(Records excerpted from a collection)
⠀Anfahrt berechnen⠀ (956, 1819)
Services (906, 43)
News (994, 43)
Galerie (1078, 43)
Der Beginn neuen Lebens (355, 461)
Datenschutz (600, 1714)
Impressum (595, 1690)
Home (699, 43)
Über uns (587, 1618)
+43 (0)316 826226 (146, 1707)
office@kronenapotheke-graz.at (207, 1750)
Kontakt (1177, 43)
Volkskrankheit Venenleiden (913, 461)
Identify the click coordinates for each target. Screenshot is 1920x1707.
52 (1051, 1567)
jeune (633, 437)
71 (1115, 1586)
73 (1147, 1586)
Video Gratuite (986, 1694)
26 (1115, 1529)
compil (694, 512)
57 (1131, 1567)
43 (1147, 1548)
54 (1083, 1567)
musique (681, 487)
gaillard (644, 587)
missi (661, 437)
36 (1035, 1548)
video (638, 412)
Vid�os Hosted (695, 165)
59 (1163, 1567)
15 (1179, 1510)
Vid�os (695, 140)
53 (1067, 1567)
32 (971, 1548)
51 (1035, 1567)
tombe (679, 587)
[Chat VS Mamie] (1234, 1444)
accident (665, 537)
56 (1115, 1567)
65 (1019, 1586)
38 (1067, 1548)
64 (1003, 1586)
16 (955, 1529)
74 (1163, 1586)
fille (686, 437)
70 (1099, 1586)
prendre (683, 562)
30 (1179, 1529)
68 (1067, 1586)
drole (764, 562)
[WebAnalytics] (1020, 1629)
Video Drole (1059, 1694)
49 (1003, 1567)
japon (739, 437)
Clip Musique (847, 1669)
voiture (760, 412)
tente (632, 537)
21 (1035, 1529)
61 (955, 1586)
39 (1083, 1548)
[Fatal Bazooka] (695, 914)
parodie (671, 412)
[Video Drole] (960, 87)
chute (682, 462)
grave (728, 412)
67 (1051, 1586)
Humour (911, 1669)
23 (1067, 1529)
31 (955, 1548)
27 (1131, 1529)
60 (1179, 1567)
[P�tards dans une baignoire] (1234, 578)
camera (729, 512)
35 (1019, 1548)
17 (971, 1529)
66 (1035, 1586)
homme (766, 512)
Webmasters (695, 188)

• **What you are asked to do**
Write down every entry exactly.

• **Response below**
⠀Anfahrt berechnen⠀ (956, 1819)
Services (906, 43)
News (994, 43)
Galerie (1078, 43)
Der Beginn neuen Lebens (355, 461)
Datenschutz (600, 1714)
Impressum (595, 1690)
Home (699, 43)
Über uns (587, 1618)
+43 (0)316 826226 (146, 1707)
office@kronenapotheke-graz.at (207, 1750)
Kontakt (1177, 43)
Volkskrankheit Venenleiden (913, 461)
Identify the click coordinates for each target. Screenshot is 1920x1707.
52 (1051, 1567)
jeune (633, 437)
71 (1115, 1586)
73 (1147, 1586)
Video Gratuite (986, 1694)
26 (1115, 1529)
compil (694, 512)
57 (1131, 1567)
43 (1147, 1548)
54 (1083, 1567)
musique (681, 487)
gaillard (644, 587)
missi (661, 437)
36 (1035, 1548)
video (638, 412)
Vid�os Hosted (695, 165)
59 (1163, 1567)
15 (1179, 1510)
Vid�os (695, 140)
53 (1067, 1567)
32 (971, 1548)
51 (1035, 1567)
tombe (679, 587)
[Chat VS Mamie] (1234, 1444)
accident (665, 537)
56 (1115, 1567)
65 (1019, 1586)
38 (1067, 1548)
64 (1003, 1586)
16 (955, 1529)
74 (1163, 1586)
fille (686, 437)
70 (1099, 1586)
prendre (683, 562)
30 (1179, 1529)
68 (1067, 1586)
drole (764, 562)
[WebAnalytics] (1020, 1629)
Video Drole (1059, 1694)
49 (1003, 1567)
japon (739, 437)
Clip Musique (847, 1669)
voiture (760, 412)
tente (632, 537)
21 (1035, 1529)
61 (955, 1586)
39 (1083, 1548)
[Fatal Bazooka] (695, 914)
parodie (671, 412)
[Video Drole] (960, 87)
chute (682, 462)
grave (728, 412)
67 (1051, 1586)
Humour (911, 1669)
23 (1067, 1529)
31 (955, 1548)
27 (1131, 1529)
60 (1179, 1567)
[P�tards dans une baignoire] (1234, 578)
camera (729, 512)
35 (1019, 1548)
17 (971, 1529)
66 (1035, 1586)
homme (766, 512)
Webmasters (695, 188)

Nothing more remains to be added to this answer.